The "ensemble" approach to finding highest-conviction stock picks from top-class managers, and then finding those stocks with the strongest consensus agreement, is an approach that has been known for years. What's new, however, is using AI tech to sift through databases of managers' choices.
One of those wealth management debates that never quite goes away is whether chasing “Alpha” – market-beating returns – is worth the cost if one believes that markets are broadly efficient over time. (And that, of course, is the big “if.”)
When financial markets have risen with few interruptions for more than a decade, as has been the case since the end of the 2008 financial wreck, it’s easy to see why riding an index higher via a low-cost entity such as an exchange traded fund is appealing. Even so, the hope of being in the top end of investment performers never disappears. And harnessing technology such as artificial intelligence to achieve good results is particularly appealing.
A term that is worth an airing is the “ensemble method.” Ensemble Active Management technology captures the highest conviction stock picks from a range of top-performing fund managers, and then identifies the stocks with the strongest consensus agreement.
The EAM method is not new, but what is new is how AI tech can be used to extract data from tens of thousands of managers’ stock picks to build what a particular consensus view is at any one point. A few decades ago, that was impossibly laborious to do.
Alexey Panchekha, president and co-founder of Turing Technology (a firm based in Wilmington, Delaware), recently talked to this news service about how its model is changing the investment landscape.
Turing has developed the “Hercules System,” a trademarked machine learning platform that can replicate the holdings and portfolio weights of almost 2,000 mutual funds in real time. This allows it to drive EAM technology.
Explaining how the EAM approach works, Panchekha set out the process: assemble a multi-manager platform; extract the “predictive engine” from each fund based on the daily fund holdings, and apply ensemble methods mathematics.
“The extracted, underlying predictive engines are processed through an ensemble methods algorithm, which is then used to build an EAM Portfolio. This final step, the application of ensemble methods to the underlying mutual funds (i.e., predictive engines), creates a new forecasting ‘engine’ that is more accurate than the underlying approaches,” Panchekha said.
Turing works with clients such as wealth managers, family offices, private banks, and others investment firms.
Panchekha said the EAM approach can help deal with some of the biases investors demonstrate as shown in behavioral finance; the approach creates an added layer of discipline.
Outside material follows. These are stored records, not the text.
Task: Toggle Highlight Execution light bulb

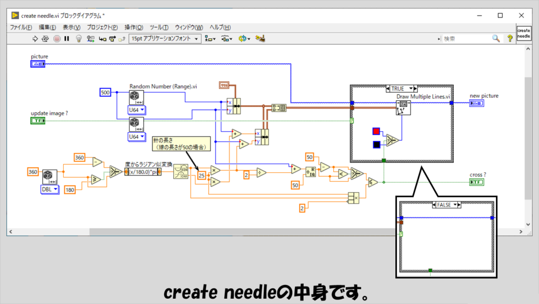Action: (x=79, y=38)
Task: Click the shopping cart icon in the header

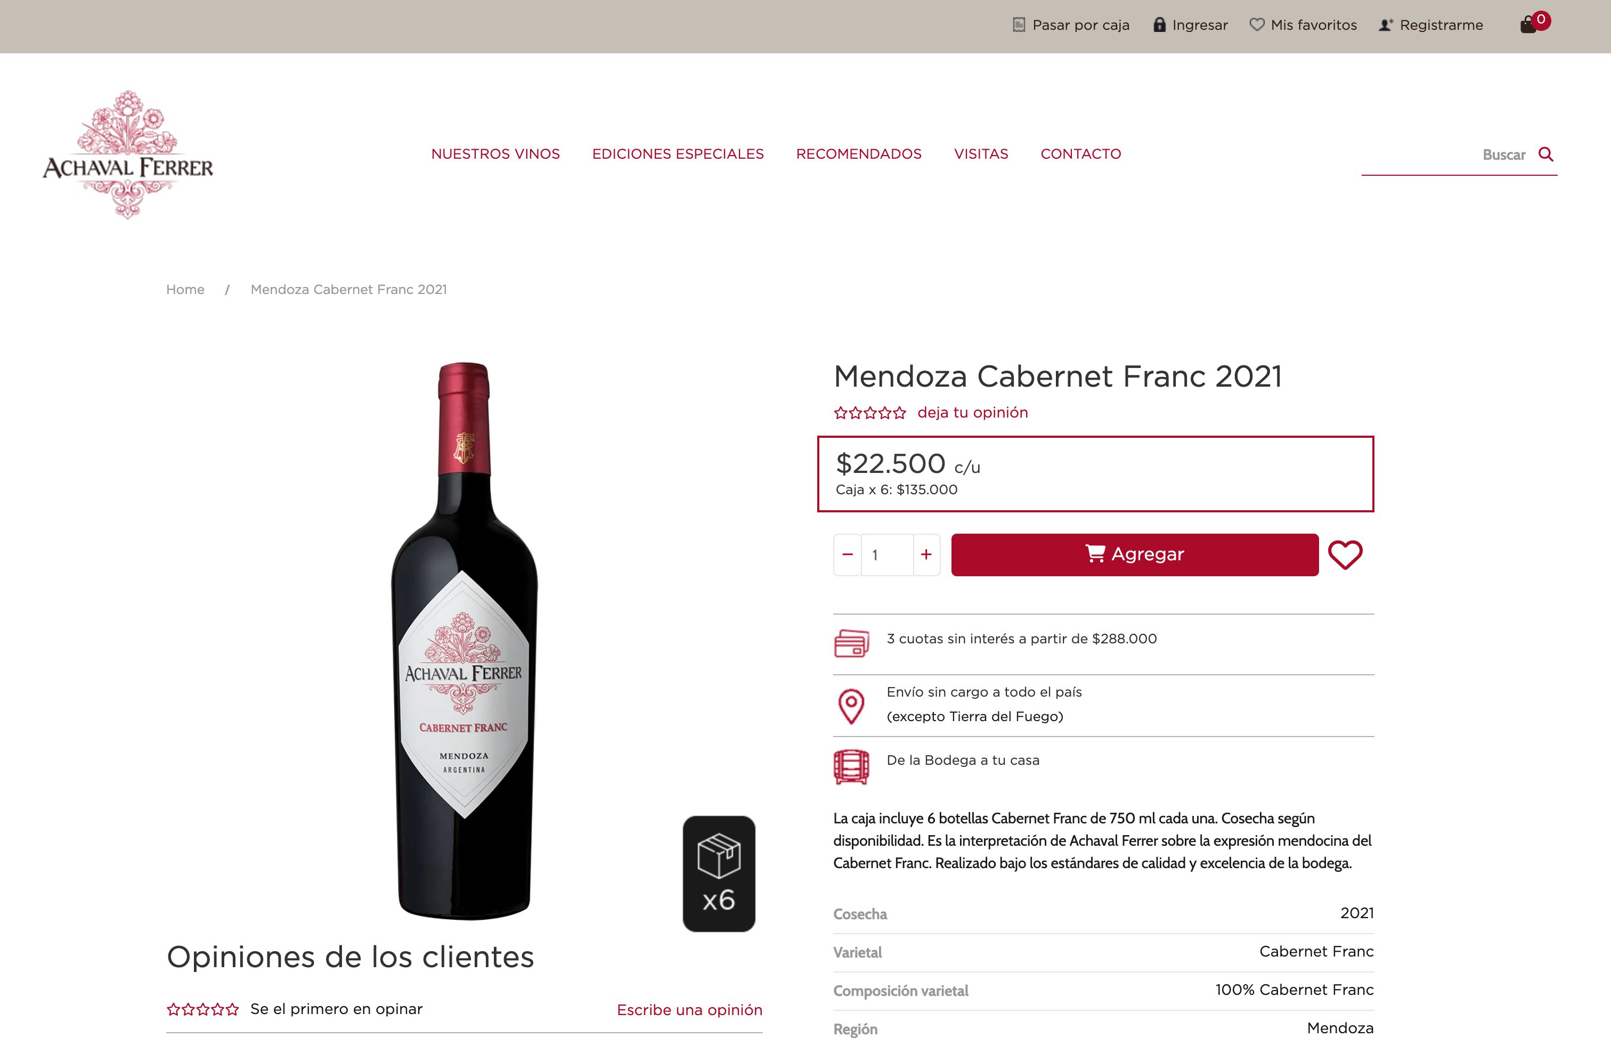Action: tap(1528, 25)
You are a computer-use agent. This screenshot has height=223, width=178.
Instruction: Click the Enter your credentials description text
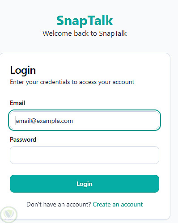(x=72, y=82)
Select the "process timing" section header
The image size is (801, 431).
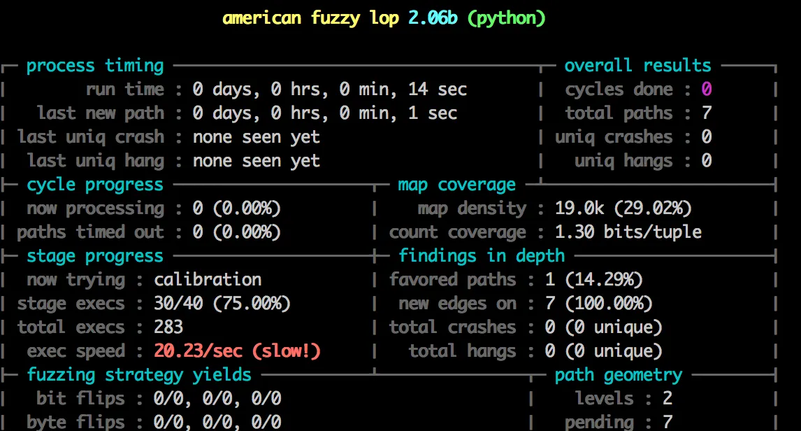pos(95,66)
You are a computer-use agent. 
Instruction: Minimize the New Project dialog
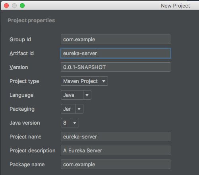point(14,6)
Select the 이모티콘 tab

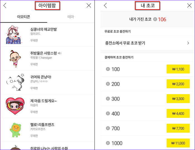23,17
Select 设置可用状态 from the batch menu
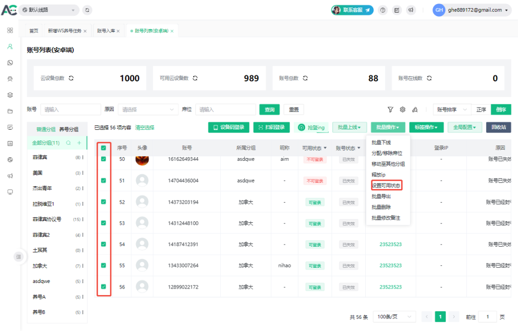The height and width of the screenshot is (331, 518). tap(386, 185)
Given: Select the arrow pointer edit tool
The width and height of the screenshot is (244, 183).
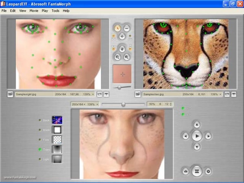Looking at the screenshot, I should pyautogui.click(x=118, y=28).
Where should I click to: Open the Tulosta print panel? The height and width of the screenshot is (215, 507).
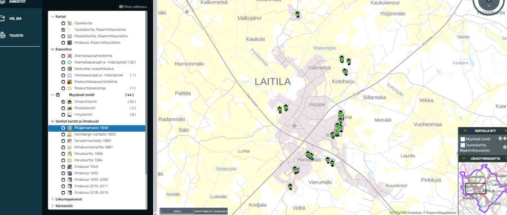click(x=16, y=35)
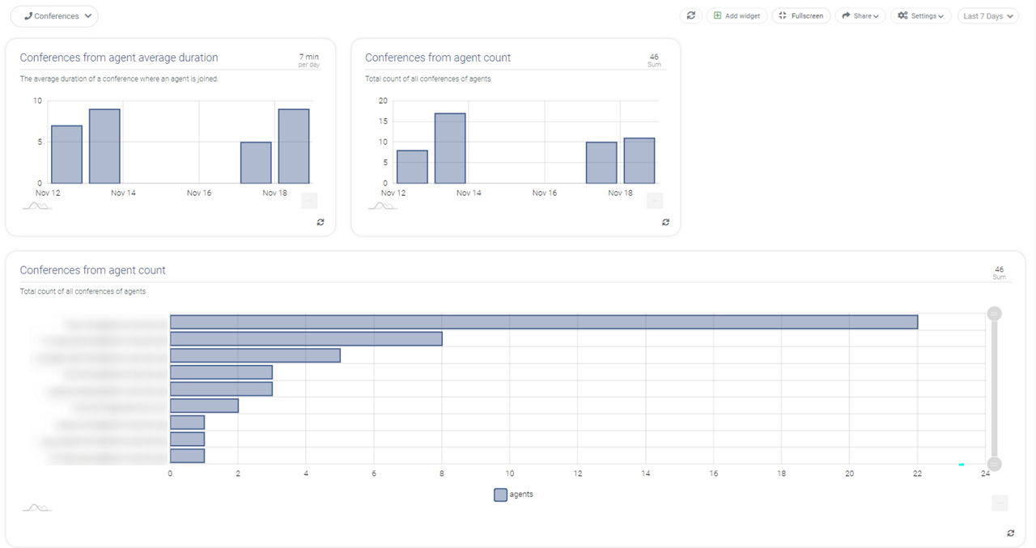This screenshot has height=548, width=1036.
Task: Click the top handle of vertical range slider
Action: pyautogui.click(x=995, y=313)
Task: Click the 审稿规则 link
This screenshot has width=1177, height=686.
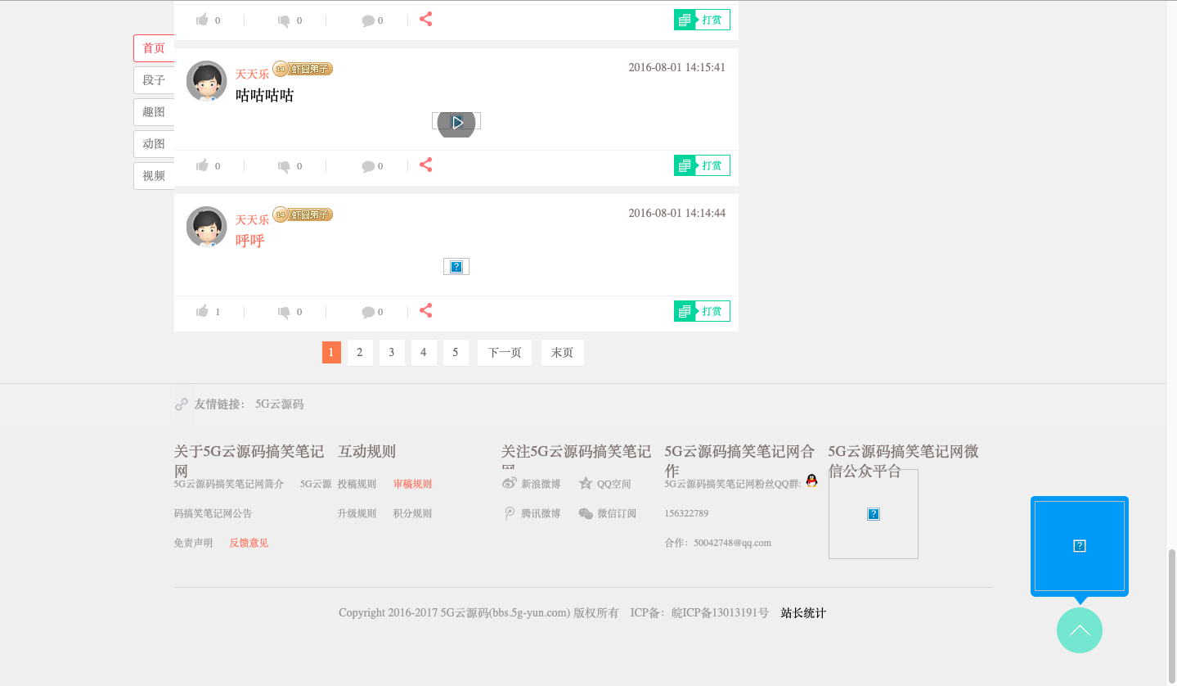Action: tap(412, 484)
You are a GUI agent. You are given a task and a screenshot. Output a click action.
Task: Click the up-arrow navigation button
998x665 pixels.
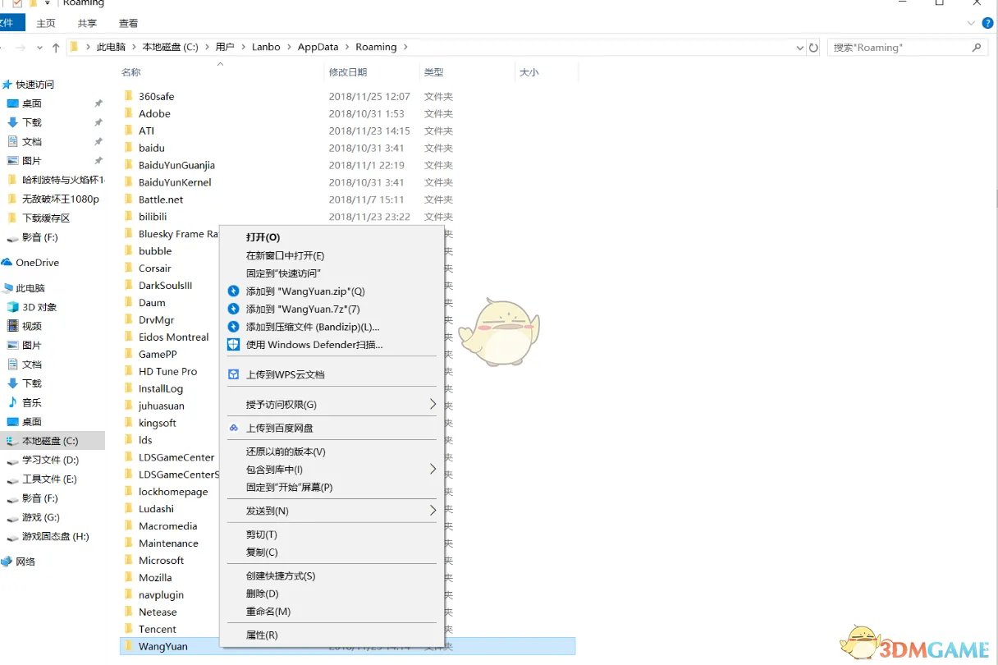pyautogui.click(x=56, y=48)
The ensemble approach is not about removing or trying to extinguish bias – everyone has biases – the aim is trying to find those which over time appear to deliver results, consistently.
The scale of what can be done with EAM approaches is vast.
“There are over a hundred million unique and custom EAM portfolios that can be built,” Panchekha said.
The outcomes of the EAM process can be used to feed into exchange-traded funds.
“Every investment portfolio manager is obligated to make ‘bets’ versus the market. Otherwise, they are an index manager. Those ‘bets’ reflect areas that [the] manager believes will translate into added value (i.e., alpha). You can refer to the manager’s bets as their bias. The problem with single manager biases is that every set of bets/biases will work sometimes, but never at all times,” Panchekha said. He gave the example of a belief that technology companies will outperform so the manager overweights tech. When tech does well, the manager does well but when tech lags the manager is obligated to underperform.
“Ensemble methods applied to a multi-expert set of predictors (or a multi-fund platform) are explicitly designed to look across each individual bias, and determine [whether] most of the biases are in agreement. This mathematically translates to a higher likelihood of overall success. Therefore, no one bias can disrupt the accuracy of the whole,” he said.
While some of the terminology appears novel, the idea seems basic
enough: finding where there is strongest agreement on the
investment positions that have done well, and using these
insights to deliver results consistently, thus avoiding the
individual biases and foibles of specific investment managers.
Maybe the term “wisdom of crowds” applies here.